Ram It, Damn It!

by Handsome Matt


“Evidence of the early use of rammed earth as been seen in Neolithicarchaeological sites of the Yangshao culture and the Longshan culturein China along the Yellow River dating back to 5000 BCE. By 2000 BCE, the use of rammed earth architectural techniques was commonly used for walls and foundations in China.” (From Wikipedia)

Rammed

Dirt. Plain old dirt, can be a building material. I first saw this idea on an episode of Renovation Nation. A couple was using rammed earth to build their home. This piqued my interest.

One question I am always struggling with is: How do you make environmental affordable? If we in the environmental movement, can’t answer this question, then nothing will change.

Rammed earth, I believe, could be a viable alternative to traditional building methods. Not the least of which is its costs are comparable to stick built homes (although the cost estimates vary widely anywhere from 10% to 50% more cost in construction). But the savings in heating and cooling could offset the higher initial costs.

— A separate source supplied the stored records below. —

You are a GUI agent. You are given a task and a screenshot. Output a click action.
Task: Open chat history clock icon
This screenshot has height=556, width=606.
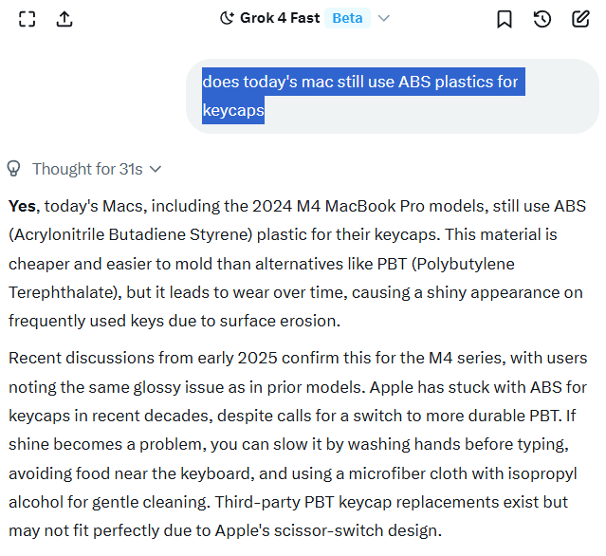(542, 18)
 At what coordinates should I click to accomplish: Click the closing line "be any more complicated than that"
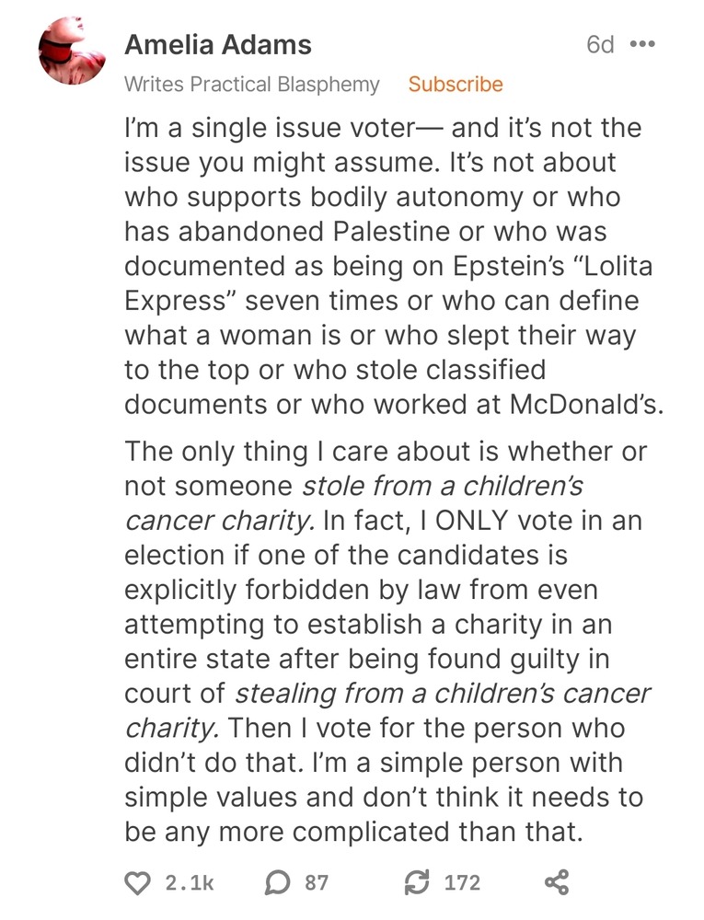353,832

The dirt is collected from the building site itself, and is simply pressed between forms. The thickness of the walls then determine it’s strength and thermal properties, and the walls are coated in resin to make them water and weather resistant.

Intrinsic Value

Not to get to “mother earth” on you, but building one’s home out of the local earth would seem to foster some connection to the natural world around you.

Furthermore, it’s simply dirt. Last time I checked dirt doesn’t off-gas, pollute, or cause any long term illnesses. In that sense it’s relatively healthy. If it weren’t, how many of us wouldn’t be around today because of all the dirt we ate as children?

It’s dirt! When the home needs to be repaired, the material is on site and ready to go! If the home needs to be demolished there are a few options.

Remove everything but the dirt walls and let nature do it’s work.

Or, after removing everything but the dirt walls, turn the children of the neighborhood loose with digging implements and supervision.

Or knock the walls down, grind them up, and build another home with it.

The Stance

I like it! Readily available, relatively easy to use (and reuse), fairly inexpensive. The only downside that I see is this, it’s greatest champions are hippies and the terrorist-like environmentalists. The same groups that undermined Buckminster Fullers geodesic dome designs and whose most common argument is “woah, dude. Calm your chi, man.” (That’s a complete generalization, I hope no one uses that phrase in seriousness).

The other downside would be the higher upfront cost, and possible maintenance concerns in wetter, or cooler climates. But with many environmental technologies, the kinks will be worked out, only when we start to use them.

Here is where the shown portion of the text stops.